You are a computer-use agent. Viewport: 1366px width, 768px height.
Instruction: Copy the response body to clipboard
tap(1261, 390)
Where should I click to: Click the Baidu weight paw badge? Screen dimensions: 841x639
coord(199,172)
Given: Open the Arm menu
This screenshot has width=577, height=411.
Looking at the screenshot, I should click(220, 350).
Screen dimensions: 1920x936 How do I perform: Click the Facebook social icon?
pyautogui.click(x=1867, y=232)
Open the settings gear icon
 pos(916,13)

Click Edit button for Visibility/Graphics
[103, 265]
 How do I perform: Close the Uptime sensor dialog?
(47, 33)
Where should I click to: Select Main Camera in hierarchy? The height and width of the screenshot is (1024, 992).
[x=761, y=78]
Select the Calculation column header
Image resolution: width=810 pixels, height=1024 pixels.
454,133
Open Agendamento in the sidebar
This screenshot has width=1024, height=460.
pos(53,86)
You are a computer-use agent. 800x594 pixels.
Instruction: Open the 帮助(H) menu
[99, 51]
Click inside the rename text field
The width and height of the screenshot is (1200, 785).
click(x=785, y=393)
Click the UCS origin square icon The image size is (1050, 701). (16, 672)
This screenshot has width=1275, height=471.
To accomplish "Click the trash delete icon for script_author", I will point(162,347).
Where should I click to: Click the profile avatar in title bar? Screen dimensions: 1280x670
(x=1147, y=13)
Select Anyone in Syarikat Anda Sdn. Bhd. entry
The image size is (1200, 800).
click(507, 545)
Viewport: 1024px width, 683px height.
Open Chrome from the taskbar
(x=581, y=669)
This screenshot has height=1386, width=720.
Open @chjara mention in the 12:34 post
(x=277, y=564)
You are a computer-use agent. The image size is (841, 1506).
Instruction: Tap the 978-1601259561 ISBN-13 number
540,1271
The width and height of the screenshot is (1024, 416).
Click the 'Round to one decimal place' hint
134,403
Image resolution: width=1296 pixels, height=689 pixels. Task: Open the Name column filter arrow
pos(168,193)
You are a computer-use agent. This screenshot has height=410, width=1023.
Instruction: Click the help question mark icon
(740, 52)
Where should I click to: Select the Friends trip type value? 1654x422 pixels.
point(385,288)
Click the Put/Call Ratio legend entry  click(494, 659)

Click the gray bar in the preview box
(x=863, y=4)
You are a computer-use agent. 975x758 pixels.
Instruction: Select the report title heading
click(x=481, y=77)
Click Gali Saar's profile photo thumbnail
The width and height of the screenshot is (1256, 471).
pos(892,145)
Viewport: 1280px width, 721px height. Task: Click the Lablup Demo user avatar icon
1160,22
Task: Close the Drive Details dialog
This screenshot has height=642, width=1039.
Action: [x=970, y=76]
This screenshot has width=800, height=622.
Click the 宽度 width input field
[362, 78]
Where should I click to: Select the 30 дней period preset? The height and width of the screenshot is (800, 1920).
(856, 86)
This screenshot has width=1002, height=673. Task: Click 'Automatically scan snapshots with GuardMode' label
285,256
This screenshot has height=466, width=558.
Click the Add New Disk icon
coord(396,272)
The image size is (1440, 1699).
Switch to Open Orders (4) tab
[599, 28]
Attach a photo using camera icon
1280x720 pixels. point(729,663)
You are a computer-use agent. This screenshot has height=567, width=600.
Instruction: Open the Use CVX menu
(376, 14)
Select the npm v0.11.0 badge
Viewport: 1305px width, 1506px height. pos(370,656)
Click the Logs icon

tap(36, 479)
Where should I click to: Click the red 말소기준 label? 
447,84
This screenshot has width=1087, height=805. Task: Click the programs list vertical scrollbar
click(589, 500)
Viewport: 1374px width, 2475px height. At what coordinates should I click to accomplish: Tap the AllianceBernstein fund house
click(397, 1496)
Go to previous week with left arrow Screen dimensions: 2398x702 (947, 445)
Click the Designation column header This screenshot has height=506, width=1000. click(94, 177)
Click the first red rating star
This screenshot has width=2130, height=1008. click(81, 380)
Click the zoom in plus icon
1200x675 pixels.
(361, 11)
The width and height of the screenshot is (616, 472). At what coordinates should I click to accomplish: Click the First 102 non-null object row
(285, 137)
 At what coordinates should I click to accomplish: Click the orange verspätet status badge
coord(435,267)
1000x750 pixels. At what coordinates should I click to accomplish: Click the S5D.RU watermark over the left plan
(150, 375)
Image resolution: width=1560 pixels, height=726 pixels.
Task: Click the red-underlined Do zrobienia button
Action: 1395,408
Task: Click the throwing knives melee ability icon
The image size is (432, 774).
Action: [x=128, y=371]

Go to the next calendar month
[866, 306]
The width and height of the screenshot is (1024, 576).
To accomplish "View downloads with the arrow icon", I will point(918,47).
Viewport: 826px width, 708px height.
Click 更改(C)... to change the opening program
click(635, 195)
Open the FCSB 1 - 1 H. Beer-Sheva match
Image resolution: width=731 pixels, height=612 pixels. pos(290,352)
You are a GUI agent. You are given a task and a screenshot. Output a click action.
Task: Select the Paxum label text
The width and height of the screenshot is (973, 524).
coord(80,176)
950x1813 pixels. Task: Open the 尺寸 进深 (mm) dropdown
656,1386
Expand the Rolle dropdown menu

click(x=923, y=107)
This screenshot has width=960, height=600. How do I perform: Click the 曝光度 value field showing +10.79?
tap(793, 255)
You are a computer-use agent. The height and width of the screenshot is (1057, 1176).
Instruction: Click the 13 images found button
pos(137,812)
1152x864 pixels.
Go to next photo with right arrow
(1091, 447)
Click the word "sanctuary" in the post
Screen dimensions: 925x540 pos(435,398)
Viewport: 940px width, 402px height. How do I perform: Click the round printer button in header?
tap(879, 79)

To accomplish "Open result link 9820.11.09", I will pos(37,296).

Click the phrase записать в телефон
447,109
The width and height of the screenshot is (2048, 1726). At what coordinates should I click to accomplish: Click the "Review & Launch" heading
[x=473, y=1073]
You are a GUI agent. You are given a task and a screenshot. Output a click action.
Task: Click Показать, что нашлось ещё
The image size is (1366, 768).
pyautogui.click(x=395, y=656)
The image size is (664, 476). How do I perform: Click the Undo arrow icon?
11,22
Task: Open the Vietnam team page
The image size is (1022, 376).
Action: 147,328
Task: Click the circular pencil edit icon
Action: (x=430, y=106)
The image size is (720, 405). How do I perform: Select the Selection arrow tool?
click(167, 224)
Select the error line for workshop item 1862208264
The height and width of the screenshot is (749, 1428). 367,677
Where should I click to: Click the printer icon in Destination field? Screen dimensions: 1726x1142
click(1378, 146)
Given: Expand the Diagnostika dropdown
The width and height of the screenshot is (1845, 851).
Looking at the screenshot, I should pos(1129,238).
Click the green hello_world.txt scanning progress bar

*-*-*

# [EXERCISE AIM]
What lines in the material above include "computer"? Copy every one of them.

# [COMPLETED EXERCISE]
You are a computer-use agent. Viewport: 1366px width, 768px height.
You are a computer-use agent. 800x594 pixels.
You are a computer-use agent. The image size is (841, 1506).
You are a computer-use agent. This screenshot has height=410, width=1023.
You are a computer-use agent. 975x758 pixels.
You are a computer-use agent. This screenshot has height=567, width=600.
You are a computer-use agent. The height and width of the screenshot is (1057, 1176).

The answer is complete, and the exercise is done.